Отец Онуфрий тоже повеселел. Он с Матушкой Манефой договаривался точно так же. На два стана. Неизвестно каких. И в этом раунде проигравшей была она. То, что брату келарю казалось ловушкой, оказывалось выходом из капкана. Хотя надеяться на то, что она оставит этот кидок без последствий, было бы наивно.

— И теперь главное. Я делюсь только с тобой. В новый стан я за свои кровные сделаю кое-какие улучшения, которые буду ставить сам, без Трофима. И эти станы, как я и обещал, будут полотна давать вчетверо против нынешнего. Только вот пока мы в проигрыше. Да. В монастыре стан уже работает, а мы пока лапу сосём. Да.

— Думай, — добавил Сашка, — то ли нам сейчас по-быстрому настрогать дешёвые и простые станы, или подождать, когда будут готовы новые. И подумай насчёт мельницы, там можно было бы два стана поставить. Ты заходи как-нибудь на днях, обсудим в узком кругу.

Саня немного лукавил. По плану новый стан должен был бы заработать тогда, когда в Романове будут готовы под него помещения. Но сам себя не пожалеешь, никто не пожалеет. Он бодро помчался домой, по дороге заскочил в кузню. Полаялся с Вакулой и прибыл в свой двор.

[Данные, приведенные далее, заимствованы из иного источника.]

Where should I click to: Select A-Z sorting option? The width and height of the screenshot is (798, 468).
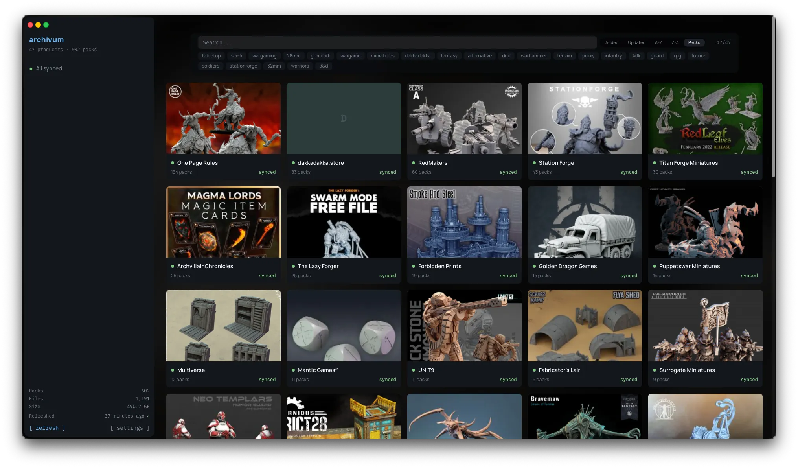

Обнаружил, что Степан катает ногой по двору бочку. Туда и обратно. В бочке что-то погромыхивало и с шелестом пересыпалось что-то сыпучее.

— Гейнц, что это ты делаешь? Двор равняешь?

— Оборотная смесь, Александер, это одно из двух основополагающих достояний всякой литейной мастерской. И она не готовится трах-бах. Многие поколения литейщиков хранят фамильные рецепты. В мастерской… г-хм… ну, неважно кого, я узнал не только секрет, а даже то, почему так ею дорожат.

Потом Гейнц оккупировал единственный имеющийся у Сани глиняный горшок, насыпал туда белого песка и начал калить в печи. Калил долго, часа три или четыре, Степана пришлось менять дважды, чтобы качать меха. Наконец, когда, по мнению немца, процесс завершился, он схватил ухватом горшок и, придерживая его куском подола от новенького Сашкиного тулупа, вывалил в ушат с водой. Завоняло горелой овчиной, вскипела вода. Саша застонал, но смирился. Всё на благо компании. Ничего личного. Я — ничто, Генплан — всё. Конец горшку, конец тулупу. Однако Гейнц был преисполнен энтузиазма.

— Прекрасно, Александер, всё идёт по плану. Недели три-четыре, — он достал из ушата горсть пережаренного песка и помял в руке, — и мы сделаем нормальный человеческий подшипник по твоим чертежам. Я хочу видеть, куда ты будешь их ставить. Кстати, объясни мне, откуда у тебя в голове такие странные идеи? Я в университете изучал механику, но ничего похожего не встречал.

— Инвенциональный парадокс Кулибина, он же третий закон Мэрфи. В европейских университетах этого не преподают. Чем больше погружаешься в изобретательскую задачу, тем ошеломительнее результаты. Причём, что удивительно, результаты можно получить совсем не в той области, над которой работаешь. Попутная волна, если тебе это хоть о чём-то говорит. Возбуждение ментальных резонансов в неэвклидовом пространстве.

— Кстати, учи русский язык. Иначе ты здесь, в России подохнешь под забором и никто тебе не поможет. И вообще, держись рядом со мной, надёжнее будет. Со мной, хе-хе, не пропадёшь.

Саша бодрился. Дела шли под откос, деньги стремительно исчезали, и пока неизвестно, где их можно было бы взять. Ожидаемой отдачи от станков ещё не было. Вот так и гибнут любые, самые замечательные новации. От какой-то презренной мелочи, вроде пары-тройки сотен рублей. Деньги, деньги. На всё требуются деньги. Миллионное дело, как всегда, приходится начинать в нищете.